Glyph Usage Guide¶

Introduction¶

Glyph is a framework from Zhipu AI for scaling the context length through visual-text compression. It renders long textual sequences into images and processes them using vision–language models. In this guide, we demonstrate how to use vLLM to deploy the zai-org/Glyph model as a key component in this framework for image understanding tasks.

Installing vLLM¶

uv venv
source .venv/bin/activate
uv pip install -U vllm --torch-backend auto

Installing vLLM (For AMD ROCm: MI300x/MI325x/MI355x)¶

We recommend to use the official package for AMD GPUs (MI300x/MI325x/MI355x).

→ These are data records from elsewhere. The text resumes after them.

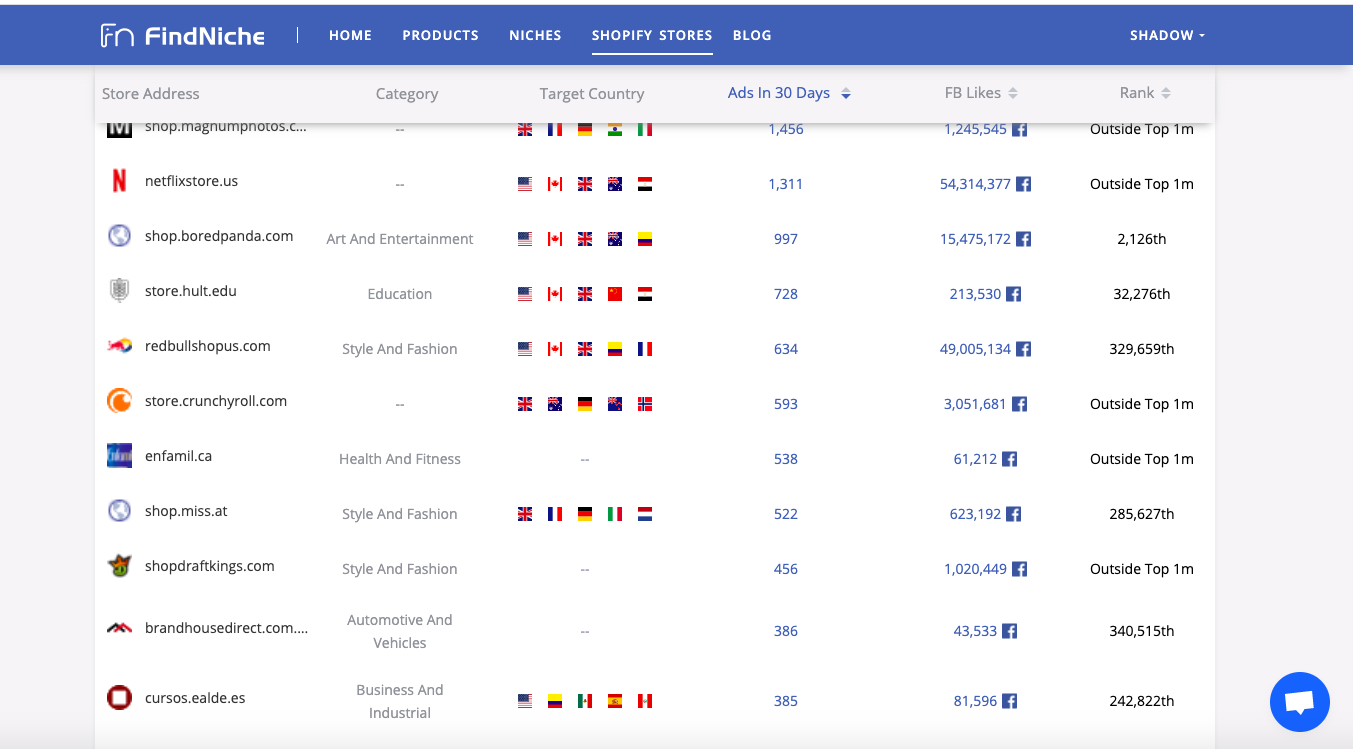Click the Red Bull shop logo icon

point(119,346)
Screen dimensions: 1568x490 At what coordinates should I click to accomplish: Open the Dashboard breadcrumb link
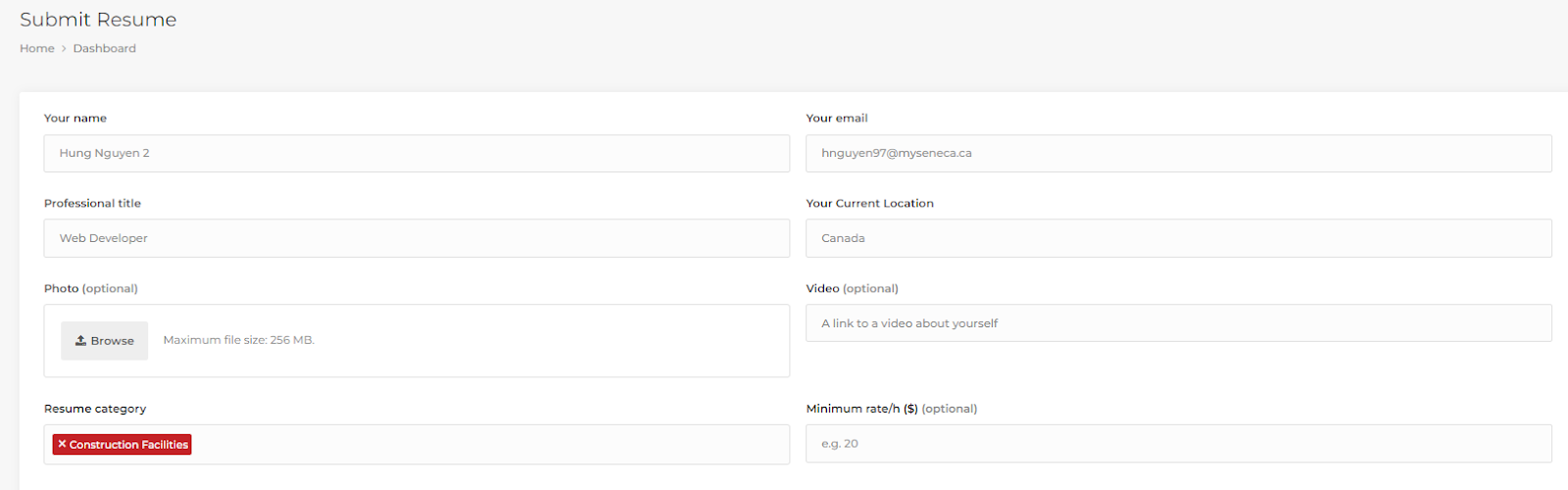tap(104, 48)
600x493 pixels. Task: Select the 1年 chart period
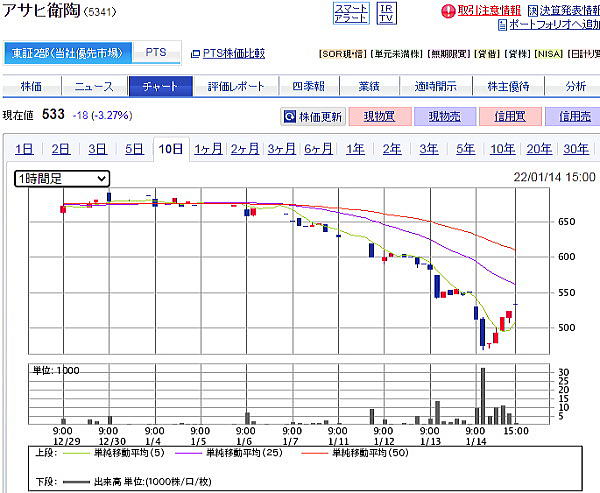pyautogui.click(x=355, y=150)
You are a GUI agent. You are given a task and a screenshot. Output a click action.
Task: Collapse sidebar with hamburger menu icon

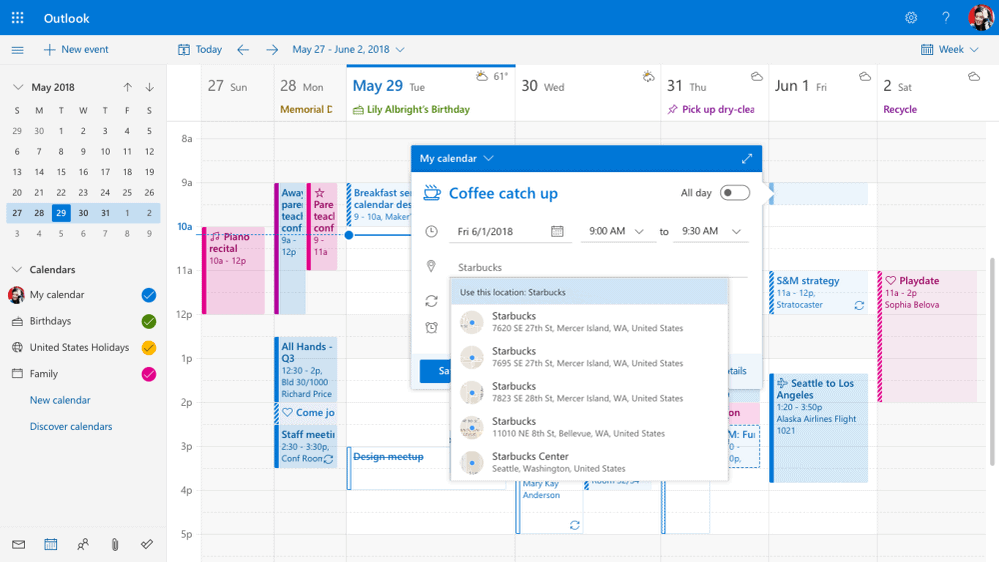[x=17, y=49]

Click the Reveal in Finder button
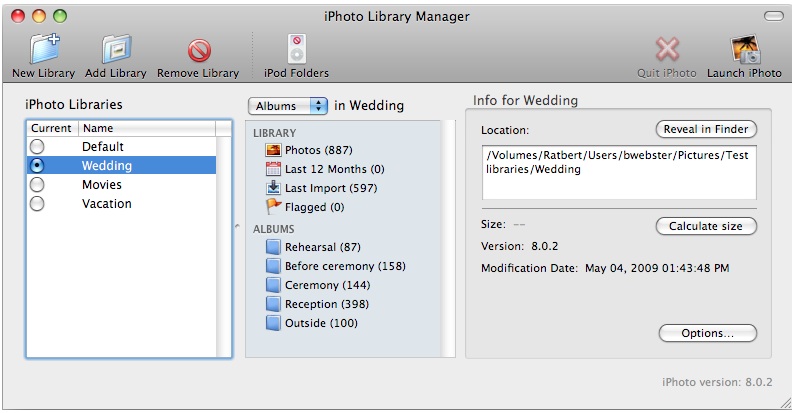(x=706, y=130)
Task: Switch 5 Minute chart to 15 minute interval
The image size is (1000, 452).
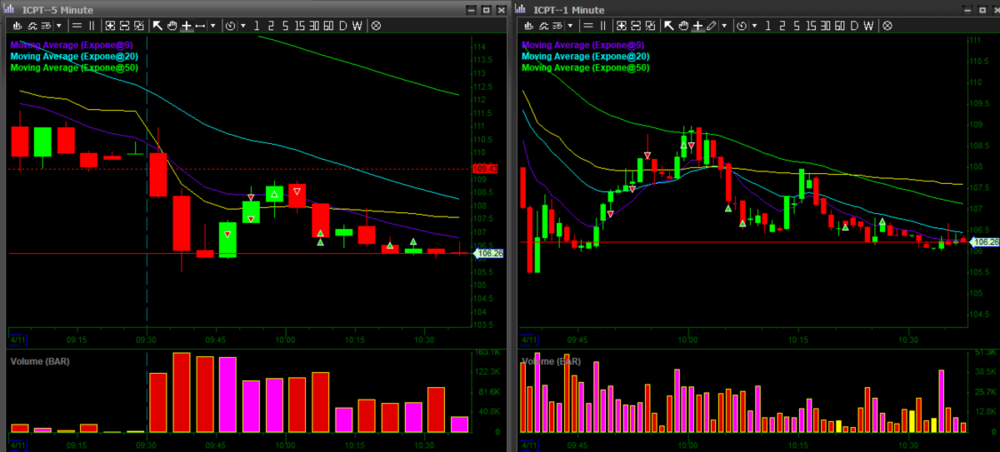Action: tap(298, 25)
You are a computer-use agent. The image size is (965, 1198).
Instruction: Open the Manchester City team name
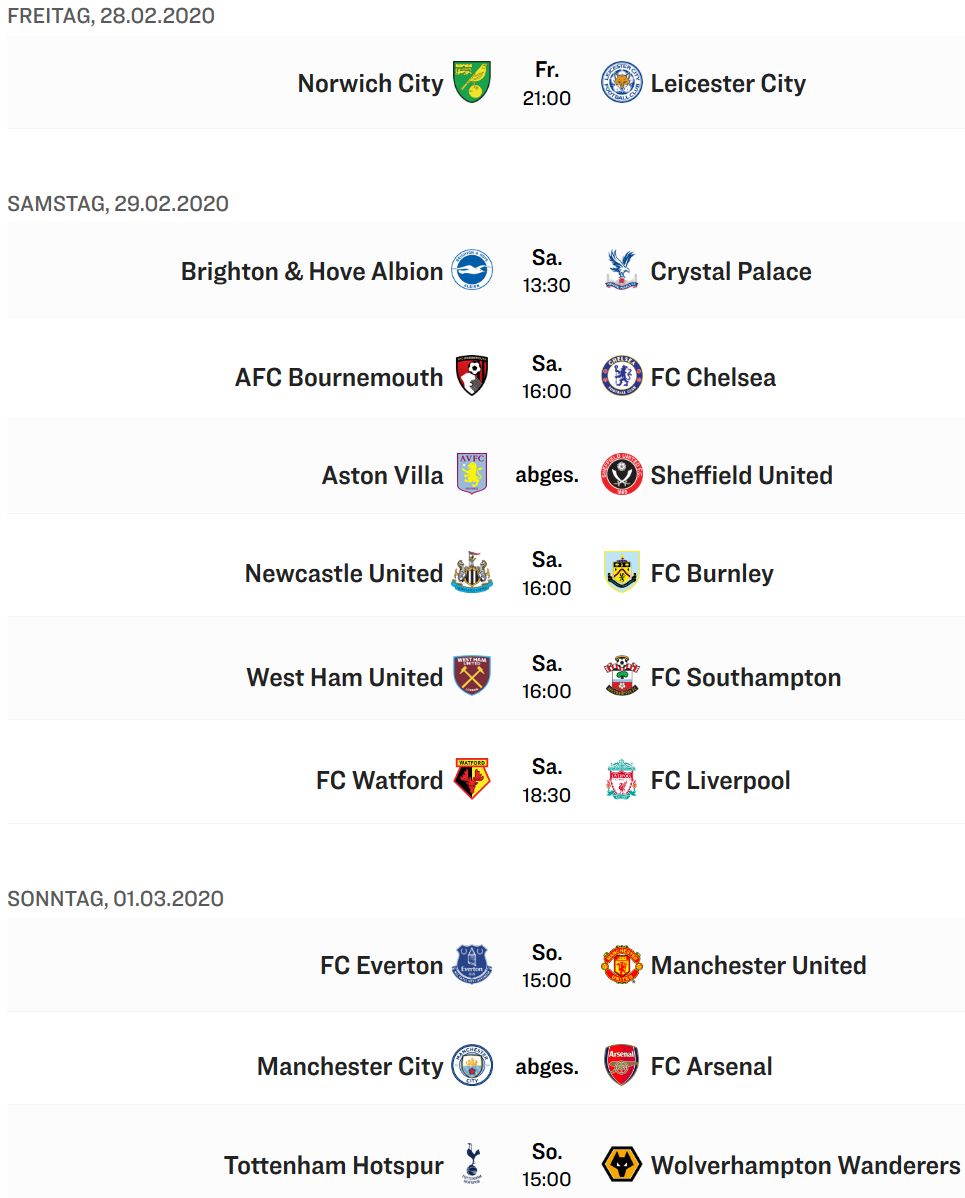point(350,1067)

uv pip install vllm --extra-index-url https://wheels.vllm.ai/rocm

⚠️ The vLLM wheel for ROCm is compatible with Python 3.12, ROCm 7.0, and glibc >= 2.35. If your environment is incompatible, please use docker flow in vLLM.

Deploying Glyph¶

Serving Glyph Model on 1xH100 GPU¶

vllm serve zai-org/Glyph \
    --no-enable-prefix-caching \
    --mm-processor-cache-gb 0 \
    --reasoning-parser glm45 \
    --limit-mm-per-prompt.video 0

Serving Glyph Model on 1xMI300x/MI325x¶

VLLM_ROCM_USE_AITER=1 \
SAFETENSORS_FAST_GPU=1 \
vllm serve zai-org/Glyph \
    --no-enable-prefix-caching \
    --mm-processor-cache-gb 0 \
    --reasoning-parser glm45 \
    --limit-mm-per-prompt.video 0

Configuration Tips¶

zai-org/Glyph itself is a reasoning multimodal model, therefore we recommend using --reasoning-parser glm45 for parsing reasoning traces from model outputs.
Unlike multi-turn chat use cases, we do not expect OCR tasks to benefit significantly from prefix caching or image reuse, therefore it's recommended to turn off these features to avoid unnecessary hashing and caching.
Depending on your hardware capability, adjust max_num_batched_tokens for better throughput performance.
Check out the official Glyph documentation for more details on utilizing the vLLM deployment inside the end-to-end Glyph framework.

Run Benchmark¶

Open a new terminal and run the following command to execute the benchmark script:

vllm bench serve \
  --model zai-org/Glyph \
  --dataset-name random \
  --random-input-len 8192 \
  --random-output-len 512 \
  --request-rate 10000 \
  --num-prompts 16 \
  --ignore-eos